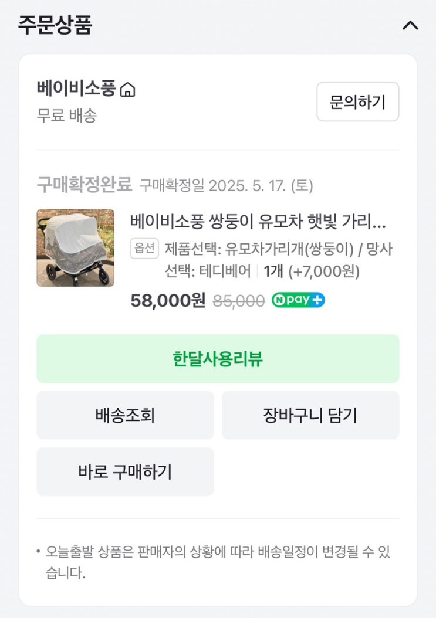
Task: Open the 베이비소품 쌍둥이 유모차 product title
Action: pyautogui.click(x=258, y=222)
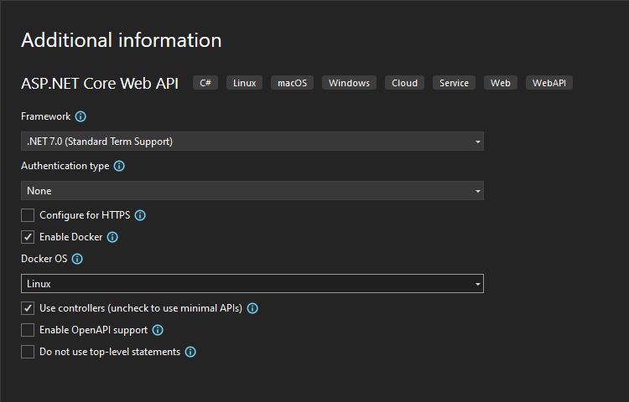Uncheck the Enable Docker checkbox

click(29, 237)
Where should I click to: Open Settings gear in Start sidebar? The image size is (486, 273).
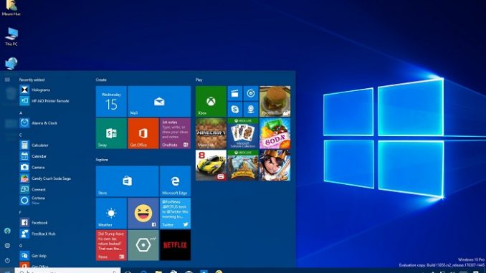pyautogui.click(x=7, y=246)
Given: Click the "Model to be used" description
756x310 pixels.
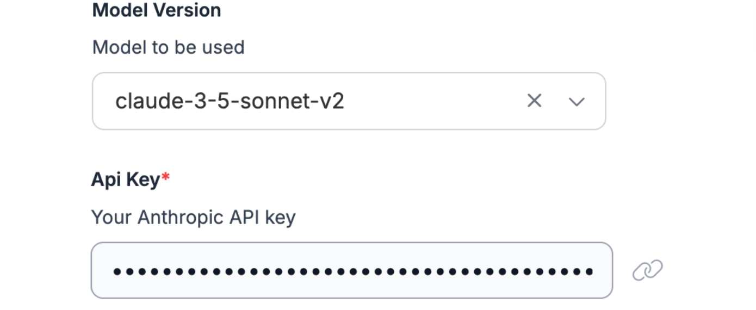Looking at the screenshot, I should click(168, 47).
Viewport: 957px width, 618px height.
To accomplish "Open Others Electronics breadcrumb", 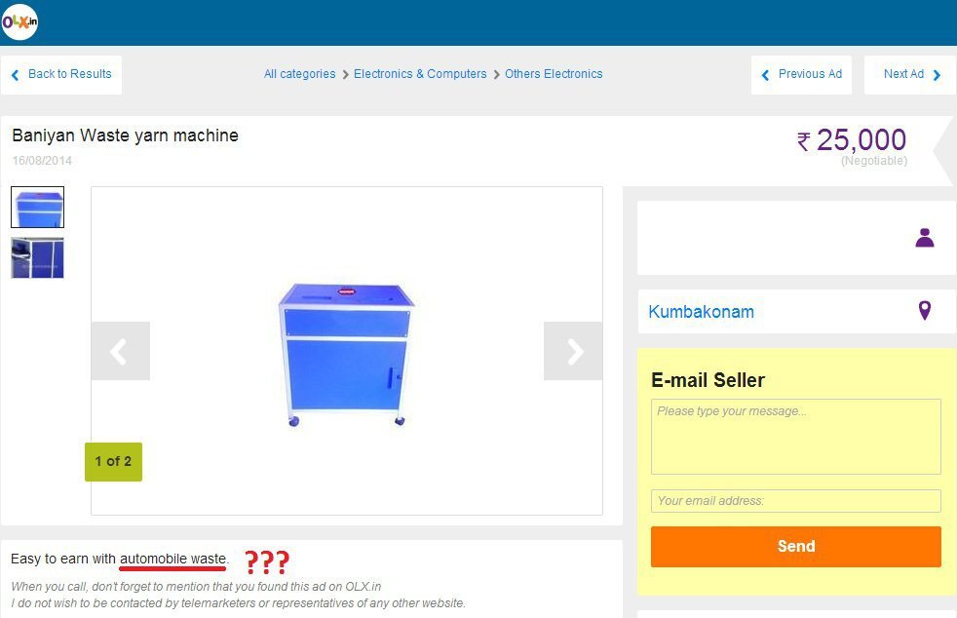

■ Task statement
The output must match, line for line, the span from the line containing "756x310 pixels." through the end of the data, with the pictures removed.

■ Answer below
756x310 pixels.
Looking at the screenshot, I should click(168, 47).
Viewport: 957px width, 618px height.
To accomplish "Open Others Electronics breadcrumb", 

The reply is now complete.